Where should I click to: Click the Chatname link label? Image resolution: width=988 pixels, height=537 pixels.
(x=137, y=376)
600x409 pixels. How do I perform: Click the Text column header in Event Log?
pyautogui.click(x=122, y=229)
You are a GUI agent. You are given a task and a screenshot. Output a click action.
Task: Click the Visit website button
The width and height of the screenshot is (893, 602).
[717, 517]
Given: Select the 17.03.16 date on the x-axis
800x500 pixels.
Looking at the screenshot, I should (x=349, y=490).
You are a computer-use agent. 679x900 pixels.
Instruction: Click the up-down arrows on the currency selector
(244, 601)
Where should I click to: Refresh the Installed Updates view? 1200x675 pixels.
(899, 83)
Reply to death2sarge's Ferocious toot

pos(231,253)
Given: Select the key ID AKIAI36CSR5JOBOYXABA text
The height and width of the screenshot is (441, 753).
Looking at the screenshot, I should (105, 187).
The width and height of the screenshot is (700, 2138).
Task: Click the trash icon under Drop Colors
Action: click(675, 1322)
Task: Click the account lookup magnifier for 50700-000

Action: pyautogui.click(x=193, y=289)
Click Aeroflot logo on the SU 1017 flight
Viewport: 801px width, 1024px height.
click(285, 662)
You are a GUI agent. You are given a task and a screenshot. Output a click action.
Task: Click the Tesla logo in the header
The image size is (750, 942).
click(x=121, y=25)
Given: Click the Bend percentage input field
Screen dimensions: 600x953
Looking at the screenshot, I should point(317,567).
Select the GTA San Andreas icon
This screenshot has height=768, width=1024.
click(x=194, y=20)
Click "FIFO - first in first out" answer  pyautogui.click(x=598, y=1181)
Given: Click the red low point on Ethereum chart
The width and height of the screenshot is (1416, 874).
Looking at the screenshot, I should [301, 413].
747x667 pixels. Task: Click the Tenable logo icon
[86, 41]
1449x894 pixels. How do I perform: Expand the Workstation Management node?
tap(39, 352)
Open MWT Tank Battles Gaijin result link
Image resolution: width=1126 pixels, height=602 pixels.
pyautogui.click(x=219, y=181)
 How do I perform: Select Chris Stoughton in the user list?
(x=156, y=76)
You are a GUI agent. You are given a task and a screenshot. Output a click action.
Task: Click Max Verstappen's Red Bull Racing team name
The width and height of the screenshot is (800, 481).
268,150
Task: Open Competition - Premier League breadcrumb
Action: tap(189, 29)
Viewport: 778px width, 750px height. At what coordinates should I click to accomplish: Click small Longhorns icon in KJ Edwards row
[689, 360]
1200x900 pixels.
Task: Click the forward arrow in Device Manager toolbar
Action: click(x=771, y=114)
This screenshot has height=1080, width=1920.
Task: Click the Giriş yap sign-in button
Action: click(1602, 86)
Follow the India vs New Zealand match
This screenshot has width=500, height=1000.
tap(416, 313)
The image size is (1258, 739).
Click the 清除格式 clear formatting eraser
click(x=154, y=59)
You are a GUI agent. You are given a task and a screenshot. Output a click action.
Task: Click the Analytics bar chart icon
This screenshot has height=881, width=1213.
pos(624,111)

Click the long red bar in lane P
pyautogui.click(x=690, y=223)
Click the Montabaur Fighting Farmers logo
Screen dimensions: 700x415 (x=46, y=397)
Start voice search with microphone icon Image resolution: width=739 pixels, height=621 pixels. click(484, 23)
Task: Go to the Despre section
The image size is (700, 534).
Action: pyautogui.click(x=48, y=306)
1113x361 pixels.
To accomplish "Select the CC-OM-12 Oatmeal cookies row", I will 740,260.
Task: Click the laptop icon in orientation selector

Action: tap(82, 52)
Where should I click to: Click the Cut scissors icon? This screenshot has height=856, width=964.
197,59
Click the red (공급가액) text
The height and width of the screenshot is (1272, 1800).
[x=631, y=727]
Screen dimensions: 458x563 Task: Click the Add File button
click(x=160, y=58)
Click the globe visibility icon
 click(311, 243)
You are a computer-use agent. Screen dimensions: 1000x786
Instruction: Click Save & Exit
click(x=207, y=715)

▸ Exercise:
Each line holding "chart" in the records should be copied out.

▸ Result:
Given: Click the red low point on Ethereum chart
Task: Click the Analytics bar chart icon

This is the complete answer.